* Given exercise *
Starting with the line that contains "The width and height of the screenshot is (1232, 967)." and going on through the end of the material, recast those lines as a numbered list, leaving out any blank lines.

====== Information given

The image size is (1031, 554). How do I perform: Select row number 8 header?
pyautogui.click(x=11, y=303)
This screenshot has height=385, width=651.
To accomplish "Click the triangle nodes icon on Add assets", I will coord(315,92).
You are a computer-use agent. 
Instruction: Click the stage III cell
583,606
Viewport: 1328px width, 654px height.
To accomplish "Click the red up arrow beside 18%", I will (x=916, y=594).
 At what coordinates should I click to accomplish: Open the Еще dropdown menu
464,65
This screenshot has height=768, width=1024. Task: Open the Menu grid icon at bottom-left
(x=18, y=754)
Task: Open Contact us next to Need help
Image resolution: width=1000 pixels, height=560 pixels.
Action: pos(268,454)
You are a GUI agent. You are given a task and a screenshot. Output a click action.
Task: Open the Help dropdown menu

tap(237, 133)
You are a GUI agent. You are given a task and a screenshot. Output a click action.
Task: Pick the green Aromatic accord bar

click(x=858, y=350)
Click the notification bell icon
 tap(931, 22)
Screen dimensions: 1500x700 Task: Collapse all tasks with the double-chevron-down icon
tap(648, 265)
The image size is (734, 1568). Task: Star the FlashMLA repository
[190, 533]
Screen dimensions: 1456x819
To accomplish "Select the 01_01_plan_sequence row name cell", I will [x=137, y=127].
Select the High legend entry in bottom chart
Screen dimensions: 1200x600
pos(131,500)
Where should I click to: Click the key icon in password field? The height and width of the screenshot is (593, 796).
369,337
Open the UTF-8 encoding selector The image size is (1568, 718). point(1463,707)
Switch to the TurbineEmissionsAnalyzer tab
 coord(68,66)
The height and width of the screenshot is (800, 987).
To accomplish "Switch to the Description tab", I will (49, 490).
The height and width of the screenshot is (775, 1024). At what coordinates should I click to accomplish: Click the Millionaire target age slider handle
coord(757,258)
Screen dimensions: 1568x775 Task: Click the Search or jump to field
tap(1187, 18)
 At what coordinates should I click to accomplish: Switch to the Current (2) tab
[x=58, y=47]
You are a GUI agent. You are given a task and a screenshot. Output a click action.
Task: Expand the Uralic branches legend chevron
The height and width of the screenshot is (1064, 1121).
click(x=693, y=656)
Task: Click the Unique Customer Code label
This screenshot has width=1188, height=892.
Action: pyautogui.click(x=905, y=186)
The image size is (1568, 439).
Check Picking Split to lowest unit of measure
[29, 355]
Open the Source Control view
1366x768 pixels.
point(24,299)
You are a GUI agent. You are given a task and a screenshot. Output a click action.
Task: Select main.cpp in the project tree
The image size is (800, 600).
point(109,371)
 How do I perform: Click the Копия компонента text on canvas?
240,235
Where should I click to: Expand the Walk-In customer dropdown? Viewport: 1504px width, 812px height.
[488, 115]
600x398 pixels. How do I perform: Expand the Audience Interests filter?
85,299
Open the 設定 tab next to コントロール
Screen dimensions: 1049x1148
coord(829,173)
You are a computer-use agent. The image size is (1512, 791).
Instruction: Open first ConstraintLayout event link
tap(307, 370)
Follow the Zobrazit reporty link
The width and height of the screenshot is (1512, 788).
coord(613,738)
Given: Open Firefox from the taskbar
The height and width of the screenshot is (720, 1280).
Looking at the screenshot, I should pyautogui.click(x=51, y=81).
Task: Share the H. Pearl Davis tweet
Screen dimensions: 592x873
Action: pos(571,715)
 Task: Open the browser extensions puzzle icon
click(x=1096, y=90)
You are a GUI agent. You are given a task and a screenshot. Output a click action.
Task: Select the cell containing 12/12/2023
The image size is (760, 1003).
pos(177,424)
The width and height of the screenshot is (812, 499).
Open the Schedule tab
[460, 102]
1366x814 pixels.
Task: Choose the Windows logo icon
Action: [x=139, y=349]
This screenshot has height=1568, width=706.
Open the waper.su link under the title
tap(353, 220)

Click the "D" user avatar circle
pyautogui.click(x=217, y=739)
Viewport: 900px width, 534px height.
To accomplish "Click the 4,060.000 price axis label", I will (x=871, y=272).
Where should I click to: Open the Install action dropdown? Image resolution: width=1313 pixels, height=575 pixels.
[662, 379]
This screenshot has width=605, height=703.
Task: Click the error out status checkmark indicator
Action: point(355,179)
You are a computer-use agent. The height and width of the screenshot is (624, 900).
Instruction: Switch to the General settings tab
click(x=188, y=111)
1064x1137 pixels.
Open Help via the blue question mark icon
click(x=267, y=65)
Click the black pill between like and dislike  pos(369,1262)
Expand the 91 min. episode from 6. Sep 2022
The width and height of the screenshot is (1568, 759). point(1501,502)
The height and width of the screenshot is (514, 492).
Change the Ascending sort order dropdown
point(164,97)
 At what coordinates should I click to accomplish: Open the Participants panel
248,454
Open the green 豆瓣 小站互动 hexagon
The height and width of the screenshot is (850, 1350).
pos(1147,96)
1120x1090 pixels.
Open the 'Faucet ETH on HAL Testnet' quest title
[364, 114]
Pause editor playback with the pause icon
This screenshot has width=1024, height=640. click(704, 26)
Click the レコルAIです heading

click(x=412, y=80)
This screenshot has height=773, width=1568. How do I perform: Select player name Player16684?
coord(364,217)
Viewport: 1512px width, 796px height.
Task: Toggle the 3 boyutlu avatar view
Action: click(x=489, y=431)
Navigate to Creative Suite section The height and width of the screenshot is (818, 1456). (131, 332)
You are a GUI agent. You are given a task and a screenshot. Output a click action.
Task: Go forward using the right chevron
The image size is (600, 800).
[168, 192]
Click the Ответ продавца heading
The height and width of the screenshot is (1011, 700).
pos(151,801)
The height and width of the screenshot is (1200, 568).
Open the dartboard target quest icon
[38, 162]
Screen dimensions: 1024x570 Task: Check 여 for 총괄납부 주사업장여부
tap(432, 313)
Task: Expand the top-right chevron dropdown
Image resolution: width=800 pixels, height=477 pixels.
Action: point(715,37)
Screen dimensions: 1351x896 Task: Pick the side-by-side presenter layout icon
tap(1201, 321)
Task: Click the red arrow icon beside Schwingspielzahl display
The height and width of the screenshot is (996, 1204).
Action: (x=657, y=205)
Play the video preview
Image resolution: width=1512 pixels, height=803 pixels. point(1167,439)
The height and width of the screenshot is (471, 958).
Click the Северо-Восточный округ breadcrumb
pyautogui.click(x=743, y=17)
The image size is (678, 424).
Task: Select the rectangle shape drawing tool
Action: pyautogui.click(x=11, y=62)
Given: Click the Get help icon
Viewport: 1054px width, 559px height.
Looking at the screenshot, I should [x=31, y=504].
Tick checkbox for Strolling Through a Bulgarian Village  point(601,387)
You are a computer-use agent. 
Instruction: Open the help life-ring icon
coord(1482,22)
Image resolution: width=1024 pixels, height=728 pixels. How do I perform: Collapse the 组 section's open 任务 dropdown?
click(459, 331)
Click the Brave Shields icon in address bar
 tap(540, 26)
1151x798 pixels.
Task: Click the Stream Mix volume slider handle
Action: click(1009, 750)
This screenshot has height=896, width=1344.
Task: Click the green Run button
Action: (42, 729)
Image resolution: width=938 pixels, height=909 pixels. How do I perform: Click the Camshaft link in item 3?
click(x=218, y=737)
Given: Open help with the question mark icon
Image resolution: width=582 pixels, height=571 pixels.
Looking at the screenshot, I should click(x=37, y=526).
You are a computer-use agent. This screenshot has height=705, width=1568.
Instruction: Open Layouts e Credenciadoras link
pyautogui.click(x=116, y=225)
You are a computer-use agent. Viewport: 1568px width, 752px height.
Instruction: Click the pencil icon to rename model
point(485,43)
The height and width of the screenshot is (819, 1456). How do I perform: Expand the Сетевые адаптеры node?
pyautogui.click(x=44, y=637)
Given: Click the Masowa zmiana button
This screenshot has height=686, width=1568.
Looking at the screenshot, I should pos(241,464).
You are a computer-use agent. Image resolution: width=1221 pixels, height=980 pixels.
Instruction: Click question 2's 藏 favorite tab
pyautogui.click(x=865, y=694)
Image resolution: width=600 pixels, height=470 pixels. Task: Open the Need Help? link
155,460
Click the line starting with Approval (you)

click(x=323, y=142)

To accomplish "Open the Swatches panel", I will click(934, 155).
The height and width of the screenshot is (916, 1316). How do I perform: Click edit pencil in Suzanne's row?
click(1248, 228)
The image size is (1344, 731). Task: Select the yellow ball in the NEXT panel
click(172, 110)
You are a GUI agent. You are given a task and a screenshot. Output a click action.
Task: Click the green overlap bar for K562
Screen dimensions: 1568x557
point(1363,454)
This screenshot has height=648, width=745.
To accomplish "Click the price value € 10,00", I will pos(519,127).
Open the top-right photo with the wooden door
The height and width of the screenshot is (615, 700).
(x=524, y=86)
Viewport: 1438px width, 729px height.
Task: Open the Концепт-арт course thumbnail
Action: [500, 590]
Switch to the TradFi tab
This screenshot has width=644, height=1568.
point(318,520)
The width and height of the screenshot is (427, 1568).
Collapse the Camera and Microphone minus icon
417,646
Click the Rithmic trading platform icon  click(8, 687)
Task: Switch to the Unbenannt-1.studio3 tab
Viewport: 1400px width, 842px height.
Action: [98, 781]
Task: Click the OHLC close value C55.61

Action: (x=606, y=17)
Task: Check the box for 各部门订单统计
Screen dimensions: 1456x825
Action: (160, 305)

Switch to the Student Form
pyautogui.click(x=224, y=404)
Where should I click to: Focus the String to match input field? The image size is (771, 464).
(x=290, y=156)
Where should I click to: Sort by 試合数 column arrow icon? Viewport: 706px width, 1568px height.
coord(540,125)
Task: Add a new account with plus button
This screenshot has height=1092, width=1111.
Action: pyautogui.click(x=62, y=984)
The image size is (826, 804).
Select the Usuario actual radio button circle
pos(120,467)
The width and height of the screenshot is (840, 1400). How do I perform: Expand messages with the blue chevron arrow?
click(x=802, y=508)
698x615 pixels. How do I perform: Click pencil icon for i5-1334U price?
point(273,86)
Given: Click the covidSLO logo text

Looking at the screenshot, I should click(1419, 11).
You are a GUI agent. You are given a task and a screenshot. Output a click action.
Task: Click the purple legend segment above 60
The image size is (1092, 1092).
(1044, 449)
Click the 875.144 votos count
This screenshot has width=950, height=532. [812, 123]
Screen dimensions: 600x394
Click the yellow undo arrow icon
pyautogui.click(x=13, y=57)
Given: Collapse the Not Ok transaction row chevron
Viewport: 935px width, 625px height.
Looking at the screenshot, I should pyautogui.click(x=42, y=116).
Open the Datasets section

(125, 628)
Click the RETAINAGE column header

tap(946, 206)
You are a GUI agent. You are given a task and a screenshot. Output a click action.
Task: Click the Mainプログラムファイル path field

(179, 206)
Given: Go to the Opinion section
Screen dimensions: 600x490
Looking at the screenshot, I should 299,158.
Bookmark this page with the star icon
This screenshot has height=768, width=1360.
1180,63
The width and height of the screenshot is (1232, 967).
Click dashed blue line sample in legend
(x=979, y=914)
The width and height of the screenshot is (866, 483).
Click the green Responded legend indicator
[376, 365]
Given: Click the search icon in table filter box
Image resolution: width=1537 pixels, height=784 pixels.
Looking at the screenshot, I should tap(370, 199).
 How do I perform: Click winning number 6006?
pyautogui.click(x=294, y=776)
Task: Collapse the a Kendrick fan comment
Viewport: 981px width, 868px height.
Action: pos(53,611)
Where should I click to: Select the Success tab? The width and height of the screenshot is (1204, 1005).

============

* Task result *
1. The width and height of the screenshot is (1232, 967).
2. Click dashed blue line sample in legend
3. (x=979, y=914)
4. The width and height of the screenshot is (866, 483).
5. Click the green Responded legend indicator
6. [376, 365]
7. Given: Click the search icon in table filter box
8. Image resolution: width=1537 pixels, height=784 pixels.
9. Looking at the screenshot, I should tap(370, 199).
10.  How do I perform: Click winning number 6006?
11. pyautogui.click(x=294, y=776)
12. Task: Collapse the a Kendrick fan comment
13. Viewport: 981px width, 868px height.
14. Action: pos(53,611)
15. Where should I click to: Select the Success tab? The width and height of the screenshot is (1204, 1005).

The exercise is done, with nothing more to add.